Abstract
This retrospective on thirty-five years of German achievement
(1862–97) probably sprang from the imagination of the rabidly
antisemitic publicist Max Bewer, who has been identified as the author
of other titles in a series of thirty
Political Picture-Sheets published
during the 1890s, each of which was 50.1 x 64.2 cm in size
(approximately 20 x 25 inches). This one, “The Handmaiden” (no. 23), is
typical of the genre in that it situates present anxieties about the
state of the German nation in the context of a glorious past and an
uncertain future. It commemorates the four wars Bismarck and Kaiser
Wilhelm I waged together (including the one against the Prussian
liberals during the constitutional conflict of the 1860s: thus, Wilhelm
clutches a document labeled “abdication,” signifying his thoughts of
abdicating the throne in 1862 before he appointed Bismarck as minister
president). It also depicts the three historic battles Bismarck and
Wilhelm won—Düppel in 1864, Königgrätz in 1866, Sedan in 1870—and the
assassination attempts they survived (two each). However, in 1897, with
Bismarck out of office (though not forgotten), the German lion slumbers
and the threats facing Germany are fundamentally different from those of
the 1860s.
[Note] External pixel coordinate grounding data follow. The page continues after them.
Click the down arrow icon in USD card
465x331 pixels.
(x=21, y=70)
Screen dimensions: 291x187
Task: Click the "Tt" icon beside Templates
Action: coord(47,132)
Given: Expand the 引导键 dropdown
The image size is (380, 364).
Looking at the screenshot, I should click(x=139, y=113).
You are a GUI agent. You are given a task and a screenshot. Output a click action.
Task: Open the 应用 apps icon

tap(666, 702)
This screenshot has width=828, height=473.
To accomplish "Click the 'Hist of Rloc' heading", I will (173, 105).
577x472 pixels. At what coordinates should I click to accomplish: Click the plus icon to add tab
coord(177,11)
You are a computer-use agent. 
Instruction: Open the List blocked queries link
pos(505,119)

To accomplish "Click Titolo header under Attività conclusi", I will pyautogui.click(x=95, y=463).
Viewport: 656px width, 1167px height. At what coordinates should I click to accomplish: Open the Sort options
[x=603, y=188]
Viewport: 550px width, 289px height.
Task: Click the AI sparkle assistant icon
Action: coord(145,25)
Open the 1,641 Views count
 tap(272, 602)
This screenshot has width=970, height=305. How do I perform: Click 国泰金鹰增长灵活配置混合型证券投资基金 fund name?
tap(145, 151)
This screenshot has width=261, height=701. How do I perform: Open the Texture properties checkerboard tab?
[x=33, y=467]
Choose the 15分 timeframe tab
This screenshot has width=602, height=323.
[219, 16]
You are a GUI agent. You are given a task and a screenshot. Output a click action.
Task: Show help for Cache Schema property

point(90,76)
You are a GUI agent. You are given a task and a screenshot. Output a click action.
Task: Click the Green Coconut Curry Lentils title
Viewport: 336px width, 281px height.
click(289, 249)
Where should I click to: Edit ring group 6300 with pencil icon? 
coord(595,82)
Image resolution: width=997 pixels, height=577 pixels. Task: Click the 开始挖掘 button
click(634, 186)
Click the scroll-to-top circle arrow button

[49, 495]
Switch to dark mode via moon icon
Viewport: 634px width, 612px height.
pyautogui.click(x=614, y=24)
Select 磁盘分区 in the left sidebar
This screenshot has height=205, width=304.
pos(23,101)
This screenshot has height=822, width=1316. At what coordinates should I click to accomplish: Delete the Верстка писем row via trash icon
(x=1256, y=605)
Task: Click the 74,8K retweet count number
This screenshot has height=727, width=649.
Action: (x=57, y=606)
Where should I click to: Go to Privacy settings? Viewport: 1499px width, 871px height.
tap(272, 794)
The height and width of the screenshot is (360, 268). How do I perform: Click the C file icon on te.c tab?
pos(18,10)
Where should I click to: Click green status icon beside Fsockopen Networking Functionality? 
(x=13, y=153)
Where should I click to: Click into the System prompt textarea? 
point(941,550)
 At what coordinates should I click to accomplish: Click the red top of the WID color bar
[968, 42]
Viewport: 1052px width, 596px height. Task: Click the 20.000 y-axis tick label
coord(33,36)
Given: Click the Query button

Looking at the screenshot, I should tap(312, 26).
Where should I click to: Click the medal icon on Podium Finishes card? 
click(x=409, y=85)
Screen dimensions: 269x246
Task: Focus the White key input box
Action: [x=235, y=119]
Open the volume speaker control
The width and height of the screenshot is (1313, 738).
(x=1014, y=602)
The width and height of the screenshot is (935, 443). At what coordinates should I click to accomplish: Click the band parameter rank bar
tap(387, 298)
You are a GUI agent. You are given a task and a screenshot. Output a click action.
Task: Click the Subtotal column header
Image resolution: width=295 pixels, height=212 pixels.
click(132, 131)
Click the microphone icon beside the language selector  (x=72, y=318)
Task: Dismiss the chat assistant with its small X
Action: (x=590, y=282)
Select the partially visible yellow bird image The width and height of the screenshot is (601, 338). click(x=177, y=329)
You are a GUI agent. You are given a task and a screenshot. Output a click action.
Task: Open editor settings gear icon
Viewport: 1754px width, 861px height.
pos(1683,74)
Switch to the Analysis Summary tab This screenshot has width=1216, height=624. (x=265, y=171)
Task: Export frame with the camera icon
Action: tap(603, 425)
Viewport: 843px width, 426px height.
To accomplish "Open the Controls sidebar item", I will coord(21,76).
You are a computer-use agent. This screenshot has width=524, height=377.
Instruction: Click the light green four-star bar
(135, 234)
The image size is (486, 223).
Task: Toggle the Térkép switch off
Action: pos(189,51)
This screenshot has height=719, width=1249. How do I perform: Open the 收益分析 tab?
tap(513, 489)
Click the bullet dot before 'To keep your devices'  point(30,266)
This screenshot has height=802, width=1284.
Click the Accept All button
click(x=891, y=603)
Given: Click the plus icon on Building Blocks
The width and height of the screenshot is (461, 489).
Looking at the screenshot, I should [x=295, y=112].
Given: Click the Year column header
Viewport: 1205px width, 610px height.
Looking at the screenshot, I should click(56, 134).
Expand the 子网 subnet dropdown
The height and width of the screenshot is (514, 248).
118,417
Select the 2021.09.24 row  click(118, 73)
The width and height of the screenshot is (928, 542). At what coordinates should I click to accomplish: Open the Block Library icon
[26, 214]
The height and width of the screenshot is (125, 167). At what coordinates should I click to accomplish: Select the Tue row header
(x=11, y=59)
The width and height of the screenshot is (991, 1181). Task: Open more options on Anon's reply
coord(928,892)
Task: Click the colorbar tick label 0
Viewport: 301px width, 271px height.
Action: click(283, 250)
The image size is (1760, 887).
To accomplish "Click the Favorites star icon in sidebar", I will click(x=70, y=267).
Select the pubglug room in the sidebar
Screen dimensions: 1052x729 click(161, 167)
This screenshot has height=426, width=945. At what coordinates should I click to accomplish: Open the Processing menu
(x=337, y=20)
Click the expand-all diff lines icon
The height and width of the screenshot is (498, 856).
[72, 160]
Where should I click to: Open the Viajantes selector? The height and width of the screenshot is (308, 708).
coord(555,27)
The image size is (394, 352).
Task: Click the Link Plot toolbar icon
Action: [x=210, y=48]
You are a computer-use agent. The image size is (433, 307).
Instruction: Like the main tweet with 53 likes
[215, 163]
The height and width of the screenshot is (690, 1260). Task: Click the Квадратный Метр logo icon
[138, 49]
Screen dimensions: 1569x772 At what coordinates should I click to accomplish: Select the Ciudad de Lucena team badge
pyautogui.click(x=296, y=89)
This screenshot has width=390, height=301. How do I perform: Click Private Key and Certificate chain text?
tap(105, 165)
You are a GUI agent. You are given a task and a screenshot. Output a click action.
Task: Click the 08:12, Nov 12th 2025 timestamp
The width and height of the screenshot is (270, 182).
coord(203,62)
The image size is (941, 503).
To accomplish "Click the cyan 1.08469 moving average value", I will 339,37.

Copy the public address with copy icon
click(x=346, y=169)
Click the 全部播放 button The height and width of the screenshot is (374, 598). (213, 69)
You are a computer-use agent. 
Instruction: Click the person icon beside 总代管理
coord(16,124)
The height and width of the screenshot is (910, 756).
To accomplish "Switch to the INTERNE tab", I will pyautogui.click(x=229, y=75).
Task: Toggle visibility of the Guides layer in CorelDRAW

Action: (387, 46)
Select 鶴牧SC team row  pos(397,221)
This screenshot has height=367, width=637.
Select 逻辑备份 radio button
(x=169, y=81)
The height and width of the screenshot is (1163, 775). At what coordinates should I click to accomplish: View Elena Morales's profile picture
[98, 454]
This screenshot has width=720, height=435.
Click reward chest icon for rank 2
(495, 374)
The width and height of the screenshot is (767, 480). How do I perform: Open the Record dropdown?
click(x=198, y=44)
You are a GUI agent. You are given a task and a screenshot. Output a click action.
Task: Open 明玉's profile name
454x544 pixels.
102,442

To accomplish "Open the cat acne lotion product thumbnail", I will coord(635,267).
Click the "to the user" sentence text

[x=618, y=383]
Now they are hydra-like. One set of heads depicts the
archenemy France, ethnic minorities (Poles, Guelphs), the court
camarilla, German “discord,” Social Democracy, and anarchy. Another set
represents the Jewish danger (the “stock exchange,” “Cohen,” “the
Jews”). Note, too, the fasces on the left and right—the symbolic bundle
of rods containing an axe with a projecting blade, which in ancient Rome
was carried in front of magistrates and after the First World War was
adopted as an insignia of the Italian and other fascist movements. The
caption at bottom left provides a commentary as ambiguous as the
cartoon’s title: “Major-Domo or handmaiden—thus we squabble over your
legacy. Here we peer into the future—as
you have led us to it.”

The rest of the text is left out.